* [YOUR OBJECTIVE] Each line from the one with "Click the blue" through the last line below must be written out exactly. Do not copy pictures.

::: DATA TO EXAMINE :::

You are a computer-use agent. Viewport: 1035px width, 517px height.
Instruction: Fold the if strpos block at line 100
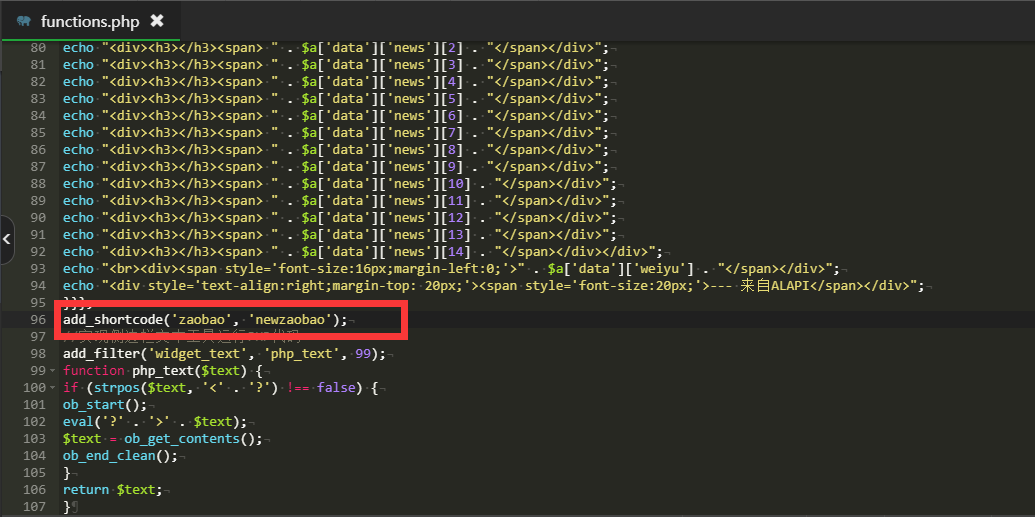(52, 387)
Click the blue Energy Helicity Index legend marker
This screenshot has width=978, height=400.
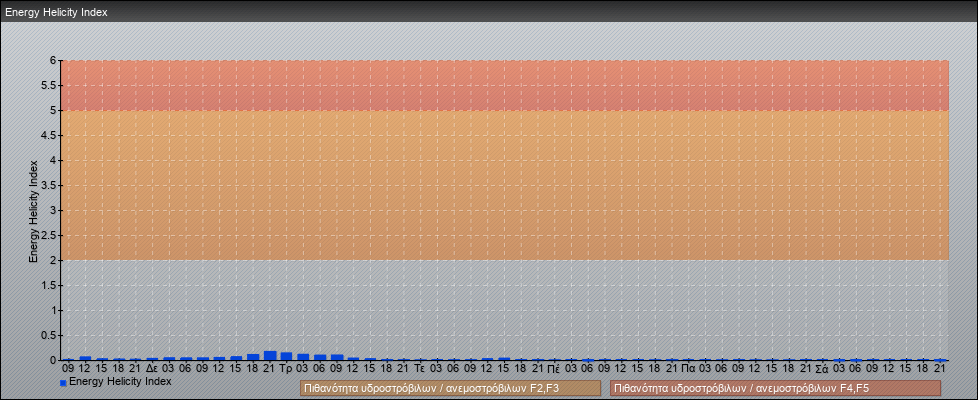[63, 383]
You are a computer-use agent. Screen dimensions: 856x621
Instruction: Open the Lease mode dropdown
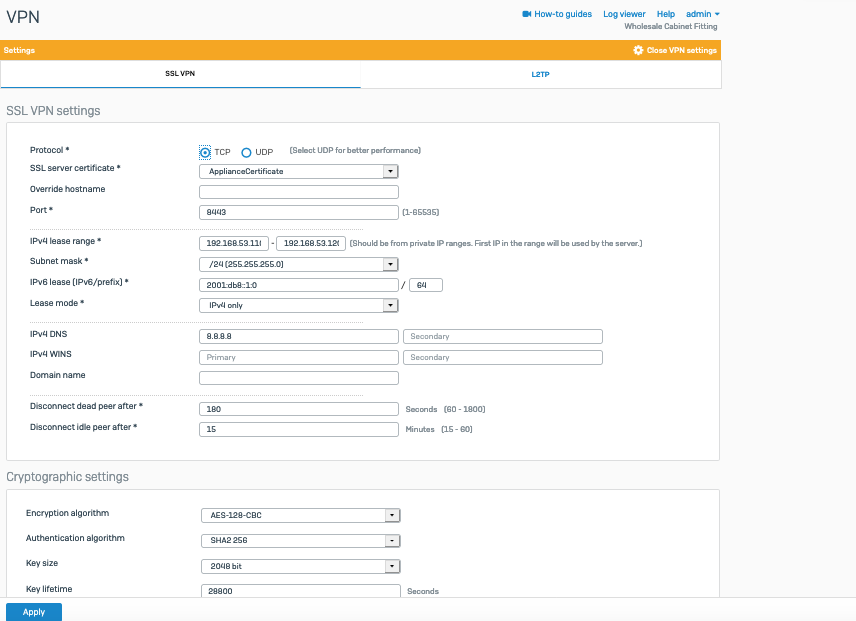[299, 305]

:::

* [WRITTEN ANSWER]
Click the blue Energy Helicity Index legend marker
This screenshot has width=978, height=400.
[63, 383]
You are a computer-use agent. Screen dimensions: 856x621
Instruction: Open the Lease mode dropdown
[299, 305]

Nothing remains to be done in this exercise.